Reproduce the passage about McDonough and design, starting at "Headline August, 5th, 2012" and ending at "of the plumbing.".

* [DOCUMENT SECTION]
## start

8/04/2012

Headline August, 5th, 2012 / Regulation

Regulation
''A Government License To Dispense 'Destruction-Death' 
At An Acceptable Rate!'' 




It was a very strange world. As recently as the antediluvian 90s, 'I used to get called loopy,. Says McDonough, adding, ''but I was used to it'' As a Yale Architecture student in the mid-70s, he used to fit solar panels into his projects.

 'One of my teachers kept coming to my desk to give me criticism, and he would say, 'Bill you've got to understand, solar energy has nothing to do with architecture!'' Today, design-school Professors no longer view solar-energy systems as part of the plumbing. 

In fairness to all modernist Masters, they had no way of knowing that the kid he was talking to would become the harbinger of a movement to redesign design itself. 

Many of the radical players in the ecology and sustainability movements who have made their voices heard have done so through protests. Think of the vigilante style work of Greenpeace in the 70s. 

For most environmental activists, communal sacrifice and curbs on industry in order to create greater eco-efficiency that is, the reduction of environmental impact and resource consumption on global scale --are the prescriptions of choice. 

McDonough sees the matter through a very different lens. To him it's a design problem. Shrill broadsides against industry are misdirected. Dire predictions of heatless winters and a car-less future are missing the point.

## end

* [SOURCE EXCERPT]
## start

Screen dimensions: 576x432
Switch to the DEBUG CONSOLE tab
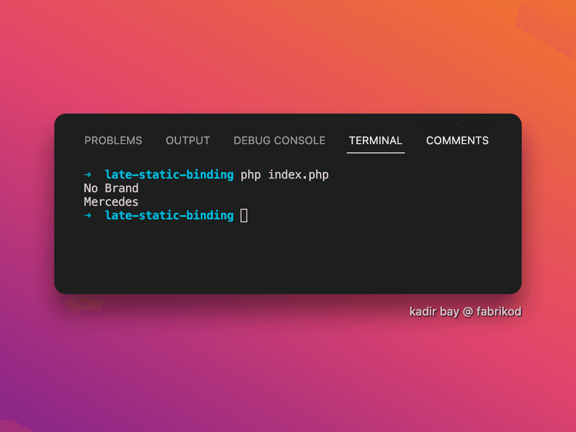coord(279,140)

## end

* [TASK ANSWER]
Headline August, 5th, 2012 / Regulation

Regulation
''A Government License To Dispense 'Destruction-Death' 
At An Acceptable Rate!'' 




It was a very strange world. As recently as the antediluvian 90s, 'I used to get called loopy,. Says McDonough, adding, ''but I was used to it'' As a Yale Architecture student in the mid-70s, he used to fit solar panels into his projects.

 'One of my teachers kept coming to my desk to give me criticism, and he would say, 'Bill you've got to understand, solar energy has nothing to do with architecture!'' Today, design-school Professors no longer view solar-energy systems as part of the plumbing.